Ces résultats spectaculaires et prometteurs pour les humains étaient publiés dans le numéro de juillet dernier de la revue Nature Medicine.
L’arme si efficace est constituée de simples globules blancs, plus précisément des lymphocytes T, ces globules qui éliminent les cellules infectées par un corps étranger. Les plus puissants de ces lymphocytes sont ceux de type CD8, appelés «lymphocytes tueurs ou cytotoxiques». Ils ont pour fonction de reconnaître les antigènes étrangers apparaissant à la surface des cellules infectées et de détruire ces cellules.
«Ces lymphocytes ne s’attaquent pas aux cellules cancéreuses parce qu’elles appartiennent à la carte d’identité de l’individu et ne portent pas de molécules étrangères, explique Claude Perreault. En revanche, on savait que des lymphocytes CD8 provenant d’un individu sain et injectés chez un patient atteint de cancer pouvaient s’attaquer aux cellules cancéreuses.»
C’est ce phénomène que lui et son équipe ont eu l’idée d’exploiter. Le problème, c’est que les lymphocytes du donneur s’attaquent à toutes les cellules du receveur sans distinction puisqu’ils les considèrent comme étrangères. La toxicité de cette réaction est telle qu’on ne peut en tirer de traitement et les milieux médicaux ont été jusqu’ici extrêmement sceptiques quant à la réussite d’une telle perspective.
Rejet sélectif
L’équipe de Maisonneuve-Rosemont est pourtant parvenue à «programmer» des lymphocytes CD8 de façon qu’ils ne s’attaquent qu’aux cellules cancéreuses.
«Nous avons sélectionné un antigène qui provoque une réaction immunitaire intense et qui est très abondant à la surface des cellules cancéreuses, poursuit le chercheur. Nous avons ensuite mis cet antigène en contact avec un type particulier de lymphocytes CD8 purifiés et provenant d’un donneur sain. Ce contact préactive les lymphocytes, qui gardent en mémoire le type d’antigène à combattre et qui agissent alors de façon sélective.»
Le procédé nécessite donc une culture de lymphocytes qui doivent être préactivés par les antigènes de chaque receveur avant de lui être injectés.
Les résultats chez les souris ont été extraordinaires: 100 % des cellules cancéreuses (et non seulement les métastases) ont été détruites et il n’est survenu aucune récidive dans les six mois qui ont suivi l’expérience. «Six mois chez la souris équivalent à 20 ans chez l’humain, précise Claude Perreault. Et s’il y avait récidive, les lymphocytes reconnaîtraient de nouveau les antigènes du cancer.»

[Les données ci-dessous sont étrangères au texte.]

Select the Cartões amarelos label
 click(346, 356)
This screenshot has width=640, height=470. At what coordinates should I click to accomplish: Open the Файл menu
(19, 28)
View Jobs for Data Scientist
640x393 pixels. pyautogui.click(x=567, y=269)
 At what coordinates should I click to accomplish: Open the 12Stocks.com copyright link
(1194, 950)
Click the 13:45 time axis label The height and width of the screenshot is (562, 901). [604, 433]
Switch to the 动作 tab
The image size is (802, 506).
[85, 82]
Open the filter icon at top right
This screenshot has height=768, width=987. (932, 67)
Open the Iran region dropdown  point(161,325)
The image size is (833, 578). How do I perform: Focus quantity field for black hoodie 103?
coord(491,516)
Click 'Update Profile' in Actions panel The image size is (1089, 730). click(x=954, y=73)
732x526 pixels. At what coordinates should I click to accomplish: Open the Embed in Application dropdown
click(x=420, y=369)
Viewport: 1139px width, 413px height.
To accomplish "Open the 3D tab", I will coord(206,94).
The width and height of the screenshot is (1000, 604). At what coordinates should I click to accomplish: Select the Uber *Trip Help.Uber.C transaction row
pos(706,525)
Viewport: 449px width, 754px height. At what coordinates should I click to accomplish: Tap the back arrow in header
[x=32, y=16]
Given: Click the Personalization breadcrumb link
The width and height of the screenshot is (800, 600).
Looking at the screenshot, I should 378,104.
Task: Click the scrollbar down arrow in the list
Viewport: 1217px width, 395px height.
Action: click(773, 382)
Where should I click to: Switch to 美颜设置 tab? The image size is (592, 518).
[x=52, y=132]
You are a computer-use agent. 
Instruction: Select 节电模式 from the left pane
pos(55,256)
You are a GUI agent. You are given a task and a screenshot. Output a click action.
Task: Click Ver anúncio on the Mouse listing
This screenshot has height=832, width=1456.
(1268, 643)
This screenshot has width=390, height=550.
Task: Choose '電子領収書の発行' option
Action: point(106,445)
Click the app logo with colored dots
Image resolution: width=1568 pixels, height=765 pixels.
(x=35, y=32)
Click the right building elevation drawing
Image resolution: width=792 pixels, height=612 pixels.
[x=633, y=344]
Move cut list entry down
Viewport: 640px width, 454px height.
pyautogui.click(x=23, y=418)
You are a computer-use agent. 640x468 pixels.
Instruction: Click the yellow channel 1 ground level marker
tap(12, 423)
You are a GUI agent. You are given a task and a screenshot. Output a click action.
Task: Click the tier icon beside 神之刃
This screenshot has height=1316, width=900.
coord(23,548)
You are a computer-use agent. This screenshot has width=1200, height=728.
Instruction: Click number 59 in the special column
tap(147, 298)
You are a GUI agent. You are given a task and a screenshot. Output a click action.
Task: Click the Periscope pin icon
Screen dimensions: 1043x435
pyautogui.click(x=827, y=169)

Le cancer en cause était la leucémie lymphoblastique, un cancer particulièrement difficile à traiter à cause de sa progression rapide et des nombreuses résistances qu’il développe. Ces caractéristiques rendent le Dr Perreault très confiant d’obtenir les mêmes résultats sur d’autres formes de cancer. Des travaux sont actuellement en cours pour appliquer le procédé aux cancers du sein, du poumon, de la peau et de la prostate.
Au rythme où vont les choses, des tests sur l’humain pourront être effectués d’ici 18 à 24 mois. Les lymphocytes et les antigènes ciblés étant identiques chez l’humain et chez la souris, tous les espoirs sont permis pour l’obtention des mêmes résultats chez l’humain.
«Notre plus grande déception serait que le procédé ne fonctionne que pour la leucémie, avoue Claude Perreault. Mais nous aurions tout de même mis au point un traitement efficace, sans effets secondaires, plus simple que toutes les autres thérapeutiques contre le cancer et ne nécessitant aucune hospitalisation.»